There are some hurdles to get past before the team will try it, but one big appeal Cuban cites is the possibility for the franchise to get a cut on each ticket resale—and, the implication is, make things harder for ticket scalpers.

"We're trying to figure it all out," Cuban says. "The blockchain side is easy, it's just like, going all the way up for the layers and making sure the application works, it's safe, people are confident in it, and there's a marketplace to exchange it. Because that allows us to keep on making money on every resale, something we don't do now."

The Mavericks were not the first NBA team to accept Bitcoin as payment; that was the Sacramento Kings, owned by software billionaire Vivek Ranadive, back in 2014. But the Mavs would certainly be the first NBA team to start verifying ticket holders via blockchain.

And Cuban told Decrypt that almost no one has paid for goods from the team in Bitcoin anyway.
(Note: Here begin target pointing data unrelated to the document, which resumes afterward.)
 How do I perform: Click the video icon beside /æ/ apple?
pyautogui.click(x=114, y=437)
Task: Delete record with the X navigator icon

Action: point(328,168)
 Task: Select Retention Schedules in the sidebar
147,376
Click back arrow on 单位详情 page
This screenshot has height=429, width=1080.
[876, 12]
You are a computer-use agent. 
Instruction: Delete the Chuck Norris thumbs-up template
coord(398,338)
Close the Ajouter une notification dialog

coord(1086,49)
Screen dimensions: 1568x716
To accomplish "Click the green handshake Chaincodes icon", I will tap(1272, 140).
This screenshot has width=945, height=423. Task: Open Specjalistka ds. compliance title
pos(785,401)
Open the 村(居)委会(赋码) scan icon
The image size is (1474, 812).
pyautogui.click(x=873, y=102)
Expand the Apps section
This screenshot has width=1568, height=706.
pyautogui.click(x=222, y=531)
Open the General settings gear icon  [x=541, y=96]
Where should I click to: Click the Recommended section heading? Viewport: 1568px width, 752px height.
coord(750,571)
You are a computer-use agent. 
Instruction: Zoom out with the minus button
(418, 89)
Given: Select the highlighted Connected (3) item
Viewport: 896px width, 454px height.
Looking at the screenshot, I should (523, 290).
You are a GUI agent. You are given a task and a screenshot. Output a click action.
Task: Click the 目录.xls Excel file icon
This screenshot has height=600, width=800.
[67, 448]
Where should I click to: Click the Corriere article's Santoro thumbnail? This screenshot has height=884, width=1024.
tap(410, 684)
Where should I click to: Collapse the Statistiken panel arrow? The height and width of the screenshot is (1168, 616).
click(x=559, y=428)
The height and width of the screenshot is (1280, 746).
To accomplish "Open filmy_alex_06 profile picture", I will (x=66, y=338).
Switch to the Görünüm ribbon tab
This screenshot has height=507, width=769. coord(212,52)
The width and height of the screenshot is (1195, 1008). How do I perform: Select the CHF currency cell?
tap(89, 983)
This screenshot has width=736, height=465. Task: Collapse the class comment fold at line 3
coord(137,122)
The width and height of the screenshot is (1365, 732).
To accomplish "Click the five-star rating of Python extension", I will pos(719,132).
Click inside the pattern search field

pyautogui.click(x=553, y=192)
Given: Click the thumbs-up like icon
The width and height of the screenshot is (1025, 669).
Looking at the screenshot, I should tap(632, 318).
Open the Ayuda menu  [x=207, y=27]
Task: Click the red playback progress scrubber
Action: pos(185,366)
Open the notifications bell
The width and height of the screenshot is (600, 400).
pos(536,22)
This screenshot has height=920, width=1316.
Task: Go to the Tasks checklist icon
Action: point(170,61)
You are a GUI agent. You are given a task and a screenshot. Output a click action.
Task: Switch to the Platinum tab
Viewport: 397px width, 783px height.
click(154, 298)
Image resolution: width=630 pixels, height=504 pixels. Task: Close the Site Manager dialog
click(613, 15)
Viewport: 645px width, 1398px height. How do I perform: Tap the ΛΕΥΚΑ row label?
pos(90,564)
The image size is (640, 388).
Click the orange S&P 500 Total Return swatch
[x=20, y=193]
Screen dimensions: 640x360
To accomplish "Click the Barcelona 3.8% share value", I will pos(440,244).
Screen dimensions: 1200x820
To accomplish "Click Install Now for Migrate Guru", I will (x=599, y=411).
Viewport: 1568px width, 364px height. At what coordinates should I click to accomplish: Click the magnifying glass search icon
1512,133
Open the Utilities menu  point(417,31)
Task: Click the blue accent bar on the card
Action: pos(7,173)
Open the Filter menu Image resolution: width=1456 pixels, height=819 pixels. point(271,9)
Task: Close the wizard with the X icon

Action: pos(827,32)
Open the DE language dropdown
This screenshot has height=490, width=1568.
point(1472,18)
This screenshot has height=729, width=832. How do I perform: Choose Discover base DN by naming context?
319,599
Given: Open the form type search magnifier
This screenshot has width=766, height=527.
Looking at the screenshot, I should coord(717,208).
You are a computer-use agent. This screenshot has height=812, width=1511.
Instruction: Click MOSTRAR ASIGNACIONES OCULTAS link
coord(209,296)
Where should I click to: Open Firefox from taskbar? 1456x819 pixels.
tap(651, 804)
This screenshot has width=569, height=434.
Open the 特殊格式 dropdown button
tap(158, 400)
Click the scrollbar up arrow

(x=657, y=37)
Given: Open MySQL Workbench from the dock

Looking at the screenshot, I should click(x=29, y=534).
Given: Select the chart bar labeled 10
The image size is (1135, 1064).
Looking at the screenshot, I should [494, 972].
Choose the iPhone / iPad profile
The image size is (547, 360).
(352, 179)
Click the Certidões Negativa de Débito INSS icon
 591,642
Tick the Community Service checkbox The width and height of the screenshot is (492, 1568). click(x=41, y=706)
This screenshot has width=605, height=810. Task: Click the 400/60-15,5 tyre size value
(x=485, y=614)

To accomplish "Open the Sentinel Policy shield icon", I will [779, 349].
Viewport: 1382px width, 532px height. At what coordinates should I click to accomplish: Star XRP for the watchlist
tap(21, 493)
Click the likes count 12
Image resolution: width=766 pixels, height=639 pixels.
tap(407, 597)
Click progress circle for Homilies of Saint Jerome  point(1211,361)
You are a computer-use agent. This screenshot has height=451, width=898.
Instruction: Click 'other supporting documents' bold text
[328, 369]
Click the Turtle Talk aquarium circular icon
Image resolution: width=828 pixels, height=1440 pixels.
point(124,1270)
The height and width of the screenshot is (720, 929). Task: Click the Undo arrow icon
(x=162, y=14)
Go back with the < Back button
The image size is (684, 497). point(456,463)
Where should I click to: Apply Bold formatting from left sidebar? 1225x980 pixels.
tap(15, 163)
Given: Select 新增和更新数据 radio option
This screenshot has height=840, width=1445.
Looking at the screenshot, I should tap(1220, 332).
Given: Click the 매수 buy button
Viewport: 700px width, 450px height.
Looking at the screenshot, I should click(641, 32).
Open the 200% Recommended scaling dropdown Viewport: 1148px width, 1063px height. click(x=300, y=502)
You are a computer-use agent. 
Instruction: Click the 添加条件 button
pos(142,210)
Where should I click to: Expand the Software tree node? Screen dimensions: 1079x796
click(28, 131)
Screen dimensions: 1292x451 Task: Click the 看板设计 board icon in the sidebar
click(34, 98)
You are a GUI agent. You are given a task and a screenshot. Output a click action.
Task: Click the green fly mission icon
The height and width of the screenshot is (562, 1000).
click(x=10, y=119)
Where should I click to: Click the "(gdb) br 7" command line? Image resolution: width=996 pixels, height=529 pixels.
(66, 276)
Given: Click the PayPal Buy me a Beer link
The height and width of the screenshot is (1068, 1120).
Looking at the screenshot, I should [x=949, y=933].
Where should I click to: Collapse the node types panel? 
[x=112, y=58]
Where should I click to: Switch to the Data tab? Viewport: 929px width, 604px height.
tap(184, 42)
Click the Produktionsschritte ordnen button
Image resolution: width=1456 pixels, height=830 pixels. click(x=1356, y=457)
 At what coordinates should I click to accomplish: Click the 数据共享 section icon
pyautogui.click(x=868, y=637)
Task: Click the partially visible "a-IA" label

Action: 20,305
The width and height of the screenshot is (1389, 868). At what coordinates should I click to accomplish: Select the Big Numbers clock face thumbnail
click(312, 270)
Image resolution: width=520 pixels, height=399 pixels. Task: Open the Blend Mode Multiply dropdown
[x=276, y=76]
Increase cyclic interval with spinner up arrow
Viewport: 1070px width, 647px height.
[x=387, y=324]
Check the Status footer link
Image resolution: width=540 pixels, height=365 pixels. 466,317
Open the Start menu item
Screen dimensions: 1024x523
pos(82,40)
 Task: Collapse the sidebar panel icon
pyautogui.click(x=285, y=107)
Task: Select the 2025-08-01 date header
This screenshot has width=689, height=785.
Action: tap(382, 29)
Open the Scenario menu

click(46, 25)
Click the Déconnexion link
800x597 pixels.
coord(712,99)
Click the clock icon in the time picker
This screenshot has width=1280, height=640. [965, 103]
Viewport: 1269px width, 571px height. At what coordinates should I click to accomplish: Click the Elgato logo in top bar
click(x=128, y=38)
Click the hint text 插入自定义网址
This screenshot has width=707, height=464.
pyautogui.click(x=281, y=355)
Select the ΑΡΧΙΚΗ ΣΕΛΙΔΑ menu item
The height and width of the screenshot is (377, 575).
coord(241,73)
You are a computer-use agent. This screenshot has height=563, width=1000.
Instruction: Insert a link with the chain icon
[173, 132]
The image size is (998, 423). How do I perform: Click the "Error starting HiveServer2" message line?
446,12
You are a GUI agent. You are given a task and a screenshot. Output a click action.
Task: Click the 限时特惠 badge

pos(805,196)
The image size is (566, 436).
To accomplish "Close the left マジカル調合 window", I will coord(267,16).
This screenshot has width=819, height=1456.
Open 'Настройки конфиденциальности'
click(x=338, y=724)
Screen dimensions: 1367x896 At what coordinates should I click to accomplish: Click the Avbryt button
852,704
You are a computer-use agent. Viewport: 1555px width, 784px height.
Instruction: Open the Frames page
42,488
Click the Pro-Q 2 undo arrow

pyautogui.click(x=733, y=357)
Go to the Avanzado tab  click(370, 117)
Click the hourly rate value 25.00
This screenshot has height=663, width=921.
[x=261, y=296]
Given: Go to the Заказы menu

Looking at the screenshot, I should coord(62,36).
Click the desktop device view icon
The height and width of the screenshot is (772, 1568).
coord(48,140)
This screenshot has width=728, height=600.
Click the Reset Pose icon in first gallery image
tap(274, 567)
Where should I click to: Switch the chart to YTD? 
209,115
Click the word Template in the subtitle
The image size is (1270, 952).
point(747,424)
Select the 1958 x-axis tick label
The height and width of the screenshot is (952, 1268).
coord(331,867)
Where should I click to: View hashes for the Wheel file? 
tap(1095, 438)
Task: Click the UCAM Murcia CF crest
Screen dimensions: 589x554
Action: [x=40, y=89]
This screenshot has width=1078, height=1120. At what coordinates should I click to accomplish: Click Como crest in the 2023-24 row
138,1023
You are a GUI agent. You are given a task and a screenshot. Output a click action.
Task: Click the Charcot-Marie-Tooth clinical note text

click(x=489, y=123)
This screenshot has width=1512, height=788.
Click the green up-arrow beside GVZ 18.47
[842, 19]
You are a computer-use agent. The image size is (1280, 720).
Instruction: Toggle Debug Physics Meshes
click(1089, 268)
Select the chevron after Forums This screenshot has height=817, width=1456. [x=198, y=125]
"We actually took our first Bitcoin five or six years ago, only nobody bought anything [in Bitcoin], and the only reason I did it was to prove a point that no one's going to buy anything. And then we did it again a couple years ago, and we sold $314 worth at whatever Bitcoin was at the time. Again, somebody was just trying to prove a point that they would buy something, and I was trying to prove a point that not many people would," Cuban said. "As long as you're converting to fiat, you're not really spending in crypto anyway."